Caso 9

Gli eredi del Sig. (omissis) hanno agito contro l’Ospedale (omissis) affinché venisse accertata la responsabilità della struttura ospedaliera nel decesso del Sig. (omissis) dovuto alle plurime infezioni nosocomiali contratte durante il ricovero. La CTU svolta nel corso del giudizio ha accertato infatti che vi fu una evoluzione ingravescente di un complesso quadro clinico caratterizzato da numerose infezioni nosocomiali, mai interrotta da una condotta sanitaria appropriata, che è culminata con gli stati infettivi più importanti e temibili contratti durante i ricoveri presso l’Ospedale (omissis), che con ogni probabilità hanno cagionato quello stato settico e quella condizione di irreversibilità in rapporto causale con la morte del paziente.

Gli eventi sfavorevoli accertati in corso di causa hanno evidenziato una condotta inadempiente della Struttura Sanitaria che ebbe in cura l’attore per inosservanza di leggi e/o regolamenti che non può e non deve trovare alcuna giustificazione anche se contestualizzata a quel determinato momento storico e che rappresenta una concausa sopravvenuta da sé sola sufficiente a determinare l’inarrestabile progressione di quella seriazione causale che lo condusse a morte.

Il Tribunale di Roma ha dunque affermato che  ormai appare chiaro come la giurisprudenza nel tempo abbia definito, quale oggetto del rapporto obbligatorio tra paziente ed ospedale, la complessa prestazione di assistenza sanitaria resa da tutto un insieme di soggetti (medici, infermieri e ausiliari compresi) che dalla struttura sanitaria dipendono. L’obbligazione assunta dall’ospedale, di natura contrattuale, prevede non solo la prestazione di cura del paziente, ma anche tutte le ulteriori e molteplici prestazioni che l’ospedale fornisce al malato, ivi comprese, l’alloggio, il buon funzionamento delle apparecchiature, nonché la sicurezza dei locali ove si svolgono tutte le operazioni di tipo sanitario. Va da sé che quindi la struttura sanitaria, nella sua organizzazione multisettoriale, va ritenuta responsabile nei confronti del paziente, nel momento in cui la doverosa efficienza organizzativa venga a mancare.
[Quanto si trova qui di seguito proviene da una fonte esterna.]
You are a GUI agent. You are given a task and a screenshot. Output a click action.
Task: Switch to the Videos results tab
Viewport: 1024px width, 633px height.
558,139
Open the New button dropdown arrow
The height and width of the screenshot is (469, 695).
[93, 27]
Tale fattispecie, è stata poi valorizzata dalla legge n. 24/2017 (cd. legge Gelli-Bianco) che enfatizza la nozione di “sicurezza delle cure e della persona assistita”: Art. 1 “ … si realizza anche mediante l’insieme di tutte le attività finalizzate alla prevenzione e alla gestione del rischio connesso all’erogazione di prestazioni sanitarie e l’utilizzo appropriato delle risorse strutturali, tecnologiche e organizzative … Alle attività di prevenzione del rischio messe in atto dalle strutture sanitarie e sociosanitarie, pubbliche e private, è tenuto a concorrere tutto il personale, compresi i liberi professionisti che vi operano in regime di convenzione con il Servizio sanitario nazionale …”. Va da se che tra le obbligazioni più importanti poste a carico della struttura sanitaria, di basilare importanza è il garantire locali, mezzi, e dispositivi idonei sotto il profilo igienico sanitario.

La struttura, quindi, in quanto ente, è responsabile delle infezioni nosocomiali dovute a microbi e batteri eventualmente ivi presenti. Il Tribunale di Roma, in virtù di quanto esposto, ha accertato che la struttura convenuta risulta responsabile per omessa vigilanza e controllo, ovvero a titolo di “responsabilità per difetto di organizzazione”, colpevole di negligenza per omissione di tutte quelle norme igienico sanitarie di prevenzione e di sorveglianza, indici di carente organizzazione e malfunzionamento delle attrezzature, condannandola per l’effetto al risarcimento del danno da perdita del rapporto parentale in favore degli eredi.